The financial history of Zimbabwe, of which studies are only just emerging, has always been contentious.

Following the colonisation of the country in 1890, the British South Africa Company arranged to have its own currency and State and Public Bank in 1899, but the imperial government refused to ratify their bill. It was only in 1932 that a Coinage and Currency Act was accepted to allow fully sterling backed local currency to be created and managed by a Currency Board (created in 1938).

Because of the full sterling cover, Southern Rhodesia’s (colonial Zimbabwe’s) currency was effectively British.

However, it was designed to favour mainly white agrarian and, later, foreign manufacturing capital in an economic system that relegated Africans to providers of ultra-cheap labour.

Even then, the resident colonial government still demanded financial control. It was ultimately given assent to create a central bank for the Federation of Rhodesia and Nyasaland (1953-1963), and in 1964, (Southern) Rhodesia created its own Reserve Bank. This became independent of London and was eventually inherited by the post-independence Zimbabwe government.

Rhodesia was expelled from Britain’s collapsing sterling area as a sanctions measure against Ian Smith’s Unilateral Declaration of Independence (UDI) on 11 November 1965. This only provided what the colonial government had always wanted: freedom to steer its economic development through independent financial means that allowed it to sustain white political and economic dominance.

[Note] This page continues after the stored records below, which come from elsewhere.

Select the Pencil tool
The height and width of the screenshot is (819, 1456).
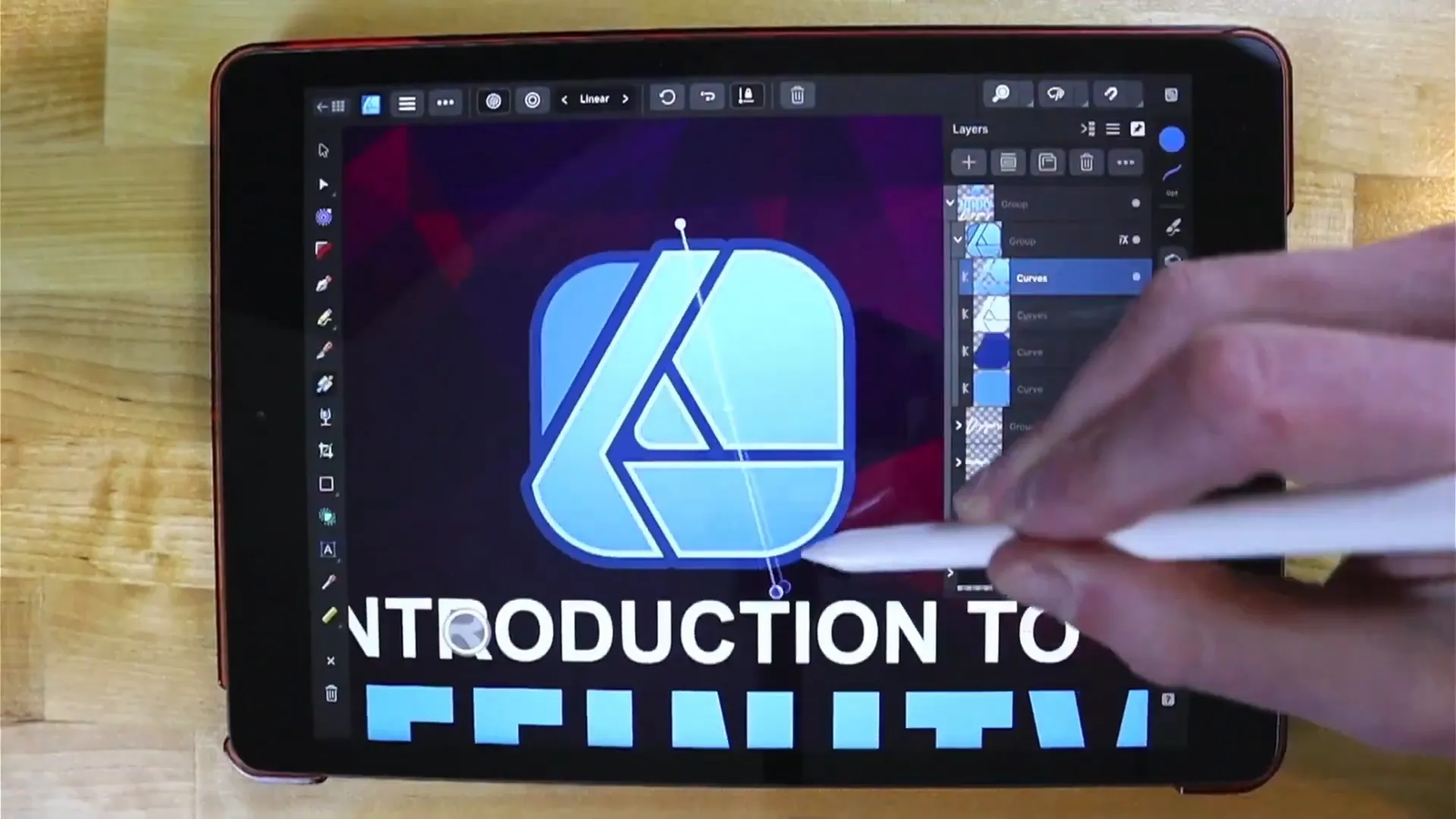pyautogui.click(x=324, y=316)
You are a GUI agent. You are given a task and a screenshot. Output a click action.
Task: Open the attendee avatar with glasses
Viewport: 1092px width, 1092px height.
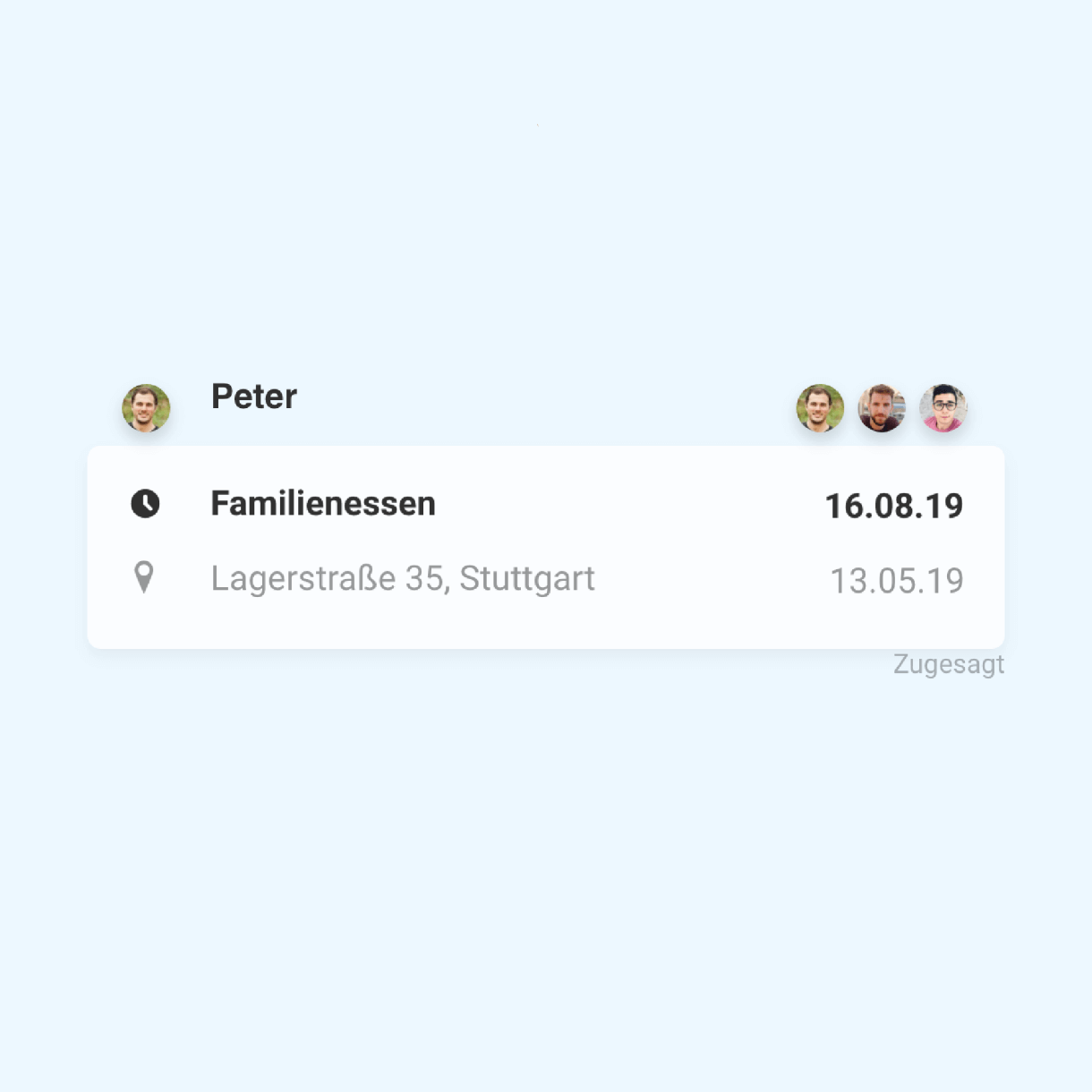tap(943, 408)
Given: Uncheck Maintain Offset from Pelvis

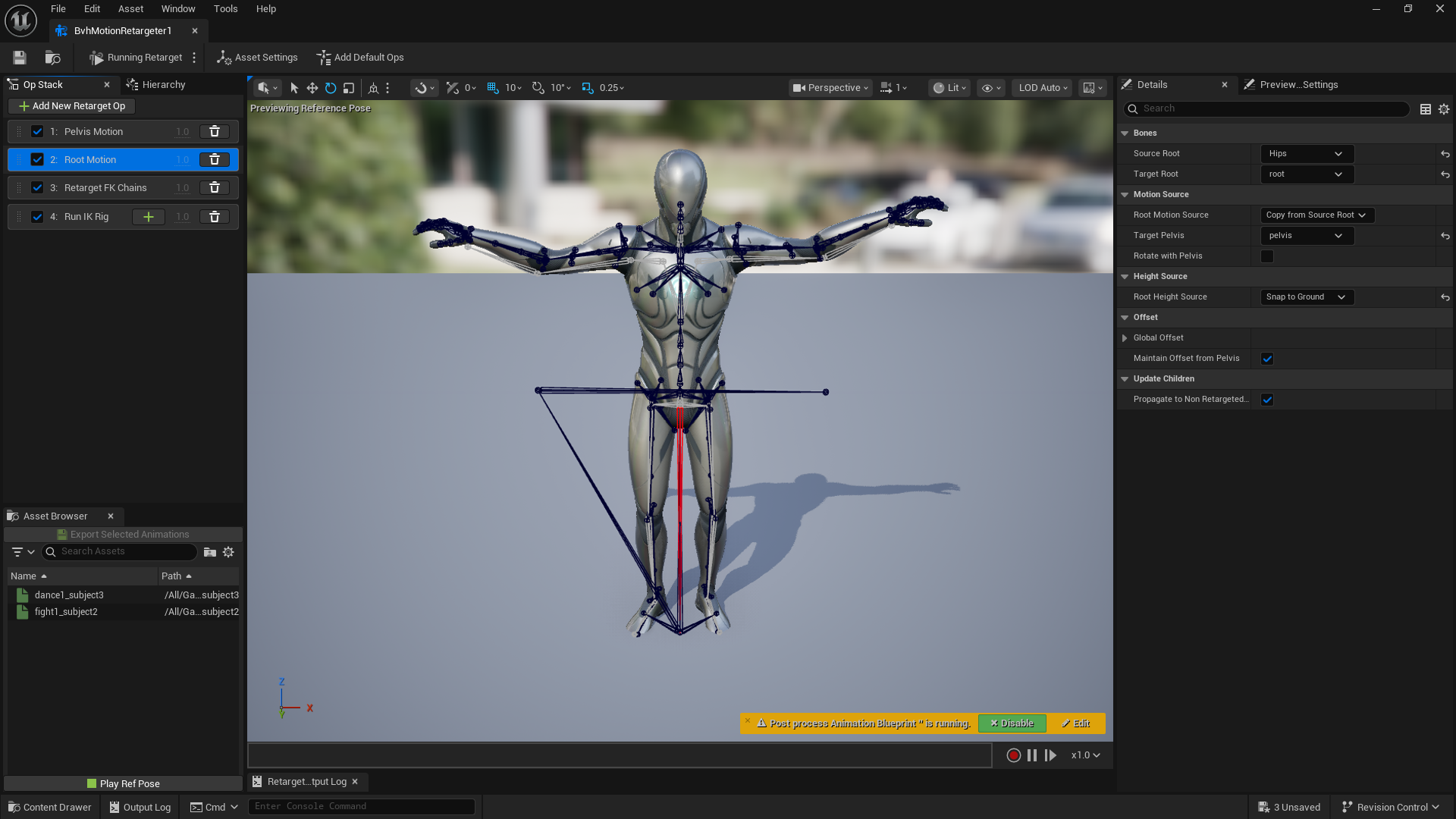Looking at the screenshot, I should pos(1267,359).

Although the Rhodesian state, through financial and economic measures administered mainly by its Reserve Bank and Ministerial Economic Development Committee, managed to resist British and international sanctions, its capacity to continue financing its rebellion was eventually so stretched that it led to the political compromise at Lancaster House, and the birth of Zimbabwe in 1980.

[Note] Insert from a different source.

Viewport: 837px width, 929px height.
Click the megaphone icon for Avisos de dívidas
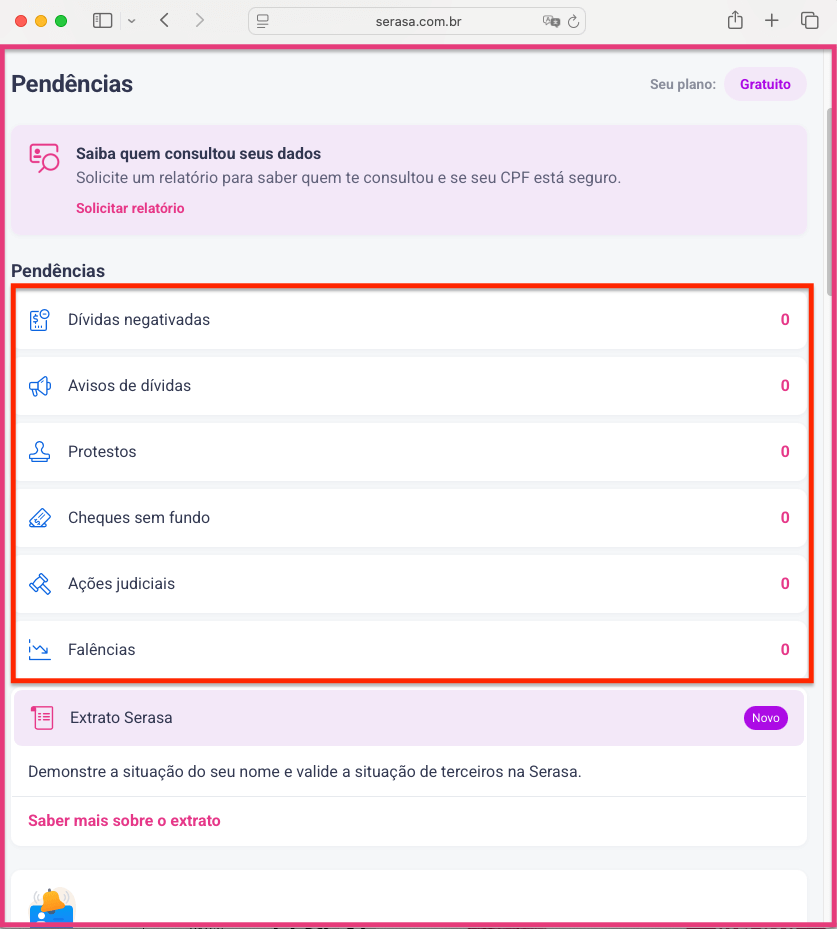tap(40, 386)
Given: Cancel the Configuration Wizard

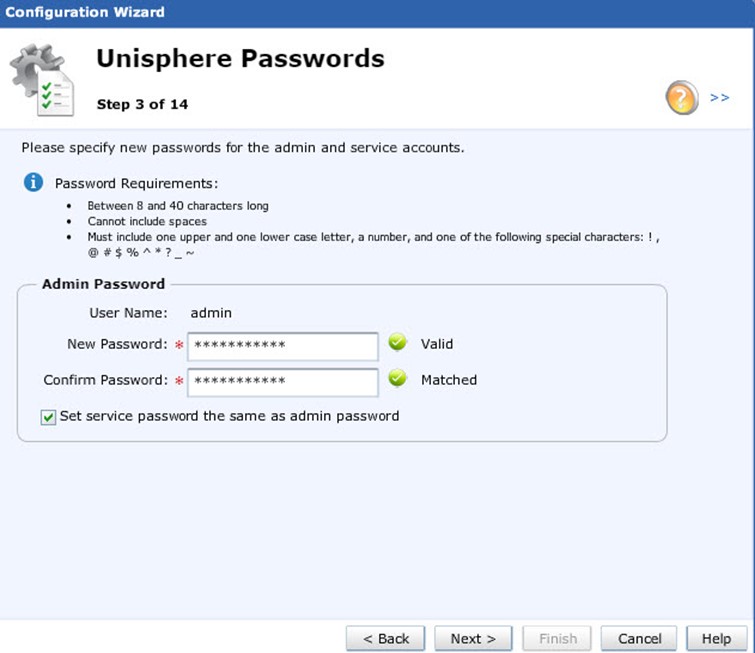Looking at the screenshot, I should tap(639, 639).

Reconfiguring the financial system

The Zimbabwean government inherited a vibrant and diversified financial system which was designed to support white agrarian and foreign capital interests, while excluding Africans. It faced the task of redressing these inequities and reconfiguring the financial system to make it inclusive. Because change was deemed too radical to upset a delicate economy: the new government failed to restructure the economy beyond token measures, such as providing Small and Medium Enterprise financial support through a perennially undercapitalised Small Enterprise Development Corporation, formed in 1983.

For peasant farmers, insufficient support was provided through some government programmes and a Land and Agricultural Bank. For over ten years, the rhetoric of indigenisation was kept at bay as the government benefited from its reconciliation with former colonial capital, while appeasing the populace through unsustainable health and education subsidies. Along with reduced support of the productive sectors, this resulted in serious budget deficits, and an imbalance in its international trade account.

The Economic Structural Adjustment Programme (ESAP) of the early 1990s, with its emphasis on reducing the bloated civil service and privatisation of parastatals as the main condition of the International Monetary Fund (IMF) and World Bank loans, provided to offset these deficits, only opened up the economy to cheap foreign imports – triggering a rapid deindustrialisation, unemployment and inflation.

Declining economic conditions brought protests from civil society groups of peasants, African businesses, students and workers organisations, the newly-formed (in 1999) Movement for Democratic Change (MDC).

Thereafter, the increasingly desperate, corrupt and power-hungry ZANU PF began making a radical shift. Under the weight of its costly excursions into the Democratic Republic of the Congo (DRC), the government undermined the monetary system by printing money for unbudgeted war veteran gratuities as a way of buying their support as one of the most influential and vocal civil society group challenging ZANU PF legitimacy.

The government then embarked on a chaotic, fast-track land reform programme which upset the very backbone of the country’s financial system, descending into an unprecedented financial and economic crisis.

Financial crisis

The financial implosion resulting from Zimbabwe’s deepening political crisis brought the Reserve Bank of Zimbabwe back into the centre of political discourse by giving it quasi-fiscal responsibilities to resuscitate the economy especially with the appointment of Governor Gideon Gono in 2003.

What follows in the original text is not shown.